A pterygium is a fleshy growth that infests the eye’s cornea. This occurs when the conjunctiva (a membrane that spreads over the white of the eye) grows into the cornea.
Pterygium normally takes place on the inner corner of the eye and may be little or can grow big enough to intervene with vision. It can affect one or both eyes and usually does not lead to anything severe such as a serious loss of vision or blindness.
This condition is more common in men than women and is more likely to occur in someone who spends a considerable amount of time in the sun. Other risk factors include:
- People who are frequently exposed to ultraviolet light (both UV-A and UV-B).
- People with a family history of the development of pterygia.
- There is a higher rate of pterygium in people living near the equator.
- Those who are frequently exposed to hot, dry, dusty, and windy conditions.
A pterygium should be diagnosed and treated by a board certified ophthalmologist. When the pterygium becomes red and aggravated, topical eye drops or ointments may be utilized to help scale down the redness. In more serious cases where the pterygium is big enough to endanger your sight, it can be surgically removed.

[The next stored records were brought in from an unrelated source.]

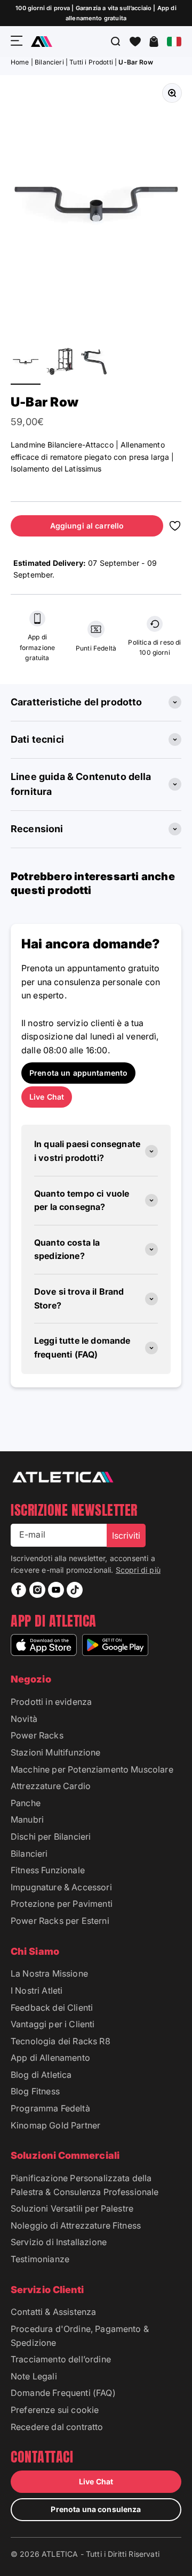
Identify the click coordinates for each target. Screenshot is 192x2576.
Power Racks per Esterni (60, 1920)
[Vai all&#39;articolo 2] (60, 363)
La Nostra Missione (49, 1973)
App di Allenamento (50, 2057)
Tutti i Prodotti (91, 62)
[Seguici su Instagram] (37, 1590)
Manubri (27, 1819)
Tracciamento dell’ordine (61, 2359)
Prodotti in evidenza (51, 1701)
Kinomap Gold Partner (55, 2125)
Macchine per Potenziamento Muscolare (92, 1769)
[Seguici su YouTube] (56, 1590)
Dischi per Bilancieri (51, 1836)
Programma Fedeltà (50, 2108)
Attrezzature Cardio (51, 1786)
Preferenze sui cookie (55, 2409)
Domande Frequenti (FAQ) (63, 2392)
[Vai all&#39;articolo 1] (26, 363)
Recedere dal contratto (57, 2426)
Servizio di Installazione (59, 2242)
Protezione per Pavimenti (62, 1903)
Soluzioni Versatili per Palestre (72, 2208)
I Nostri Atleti (36, 1990)
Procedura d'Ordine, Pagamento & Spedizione (80, 2335)
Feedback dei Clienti (52, 2007)
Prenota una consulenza (96, 2509)
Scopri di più (138, 1569)
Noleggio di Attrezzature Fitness (76, 2225)
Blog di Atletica (41, 2074)
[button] (135, 41)
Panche (26, 1803)
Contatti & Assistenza (53, 2311)
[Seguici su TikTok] (75, 1590)
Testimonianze (40, 2259)
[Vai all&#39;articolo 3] (94, 363)
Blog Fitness (35, 2091)
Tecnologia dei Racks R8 (60, 2041)
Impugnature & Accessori (61, 1887)
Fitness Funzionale (48, 1870)
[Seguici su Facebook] (19, 1590)
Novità (24, 1718)
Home (20, 62)
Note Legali (34, 2376)
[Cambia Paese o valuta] (174, 41)
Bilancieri (49, 62)
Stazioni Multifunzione (56, 1752)
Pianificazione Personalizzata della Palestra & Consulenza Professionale (85, 2185)
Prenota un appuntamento (78, 1072)
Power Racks (37, 1735)
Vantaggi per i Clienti (53, 2024)
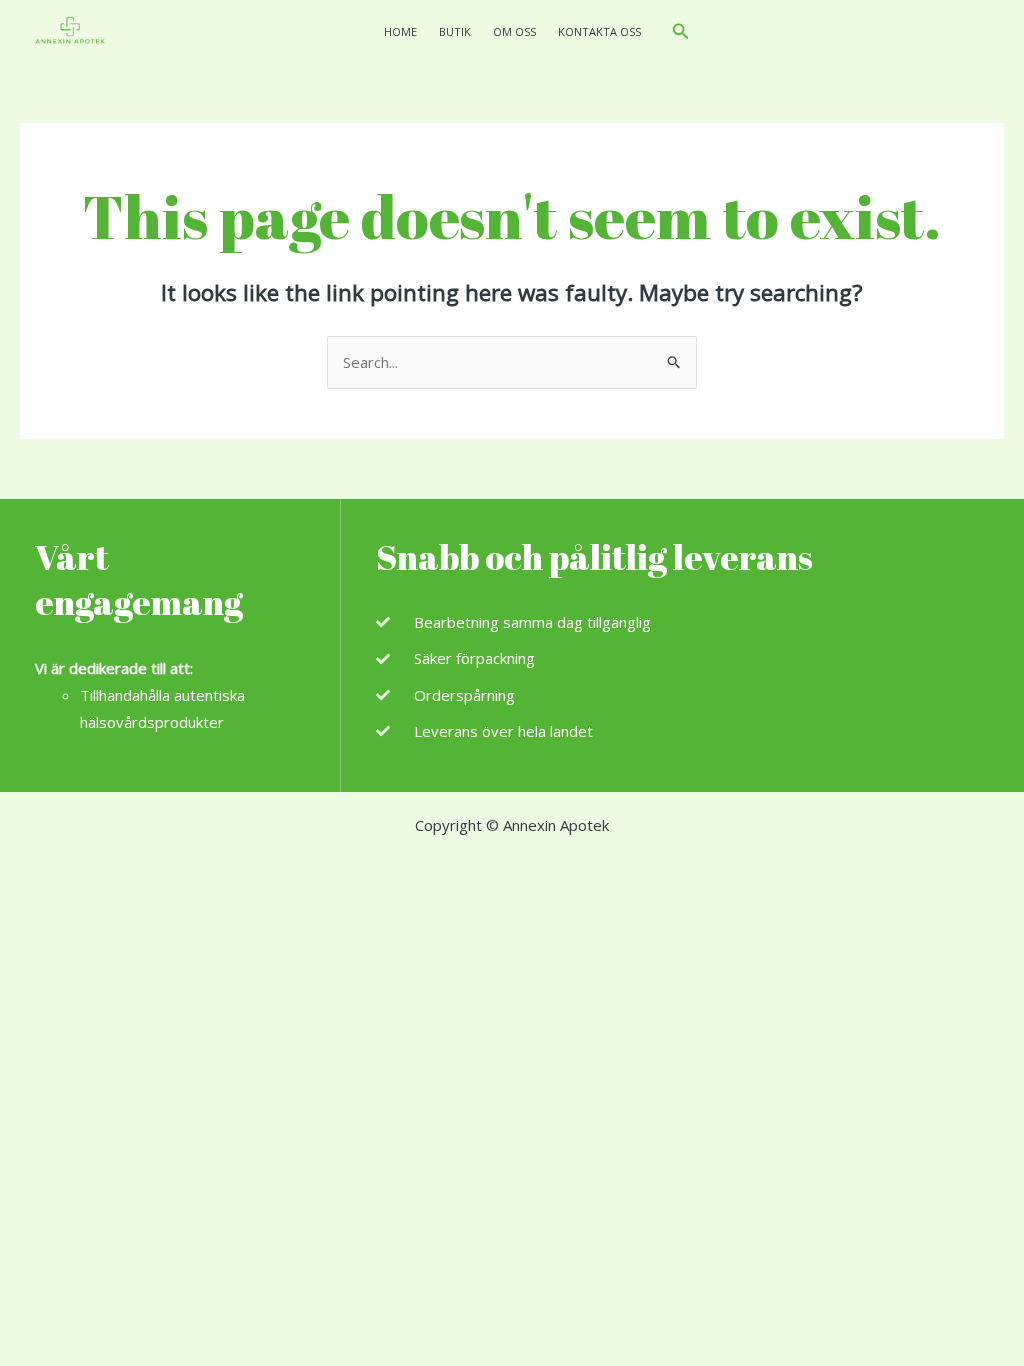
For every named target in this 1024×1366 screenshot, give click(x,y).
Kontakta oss (599, 31)
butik (455, 31)
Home (400, 31)
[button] (681, 32)
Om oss (514, 31)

In a 30 minute procedure, the pterygium is lifted from the eye and cut away. The patient’s eye tissue is used to graft the area where the pterygium was. Stitches will be used and will later dissolve. After surgery, eye drops are used to help with healing and prevent infection. Strenuous activity is not recommended for up to one week after the procedure and full recovery is expected after one month.
If you are concerned about a growth on your eye it is important to seek medical attention to begin treatment and prevent further growth.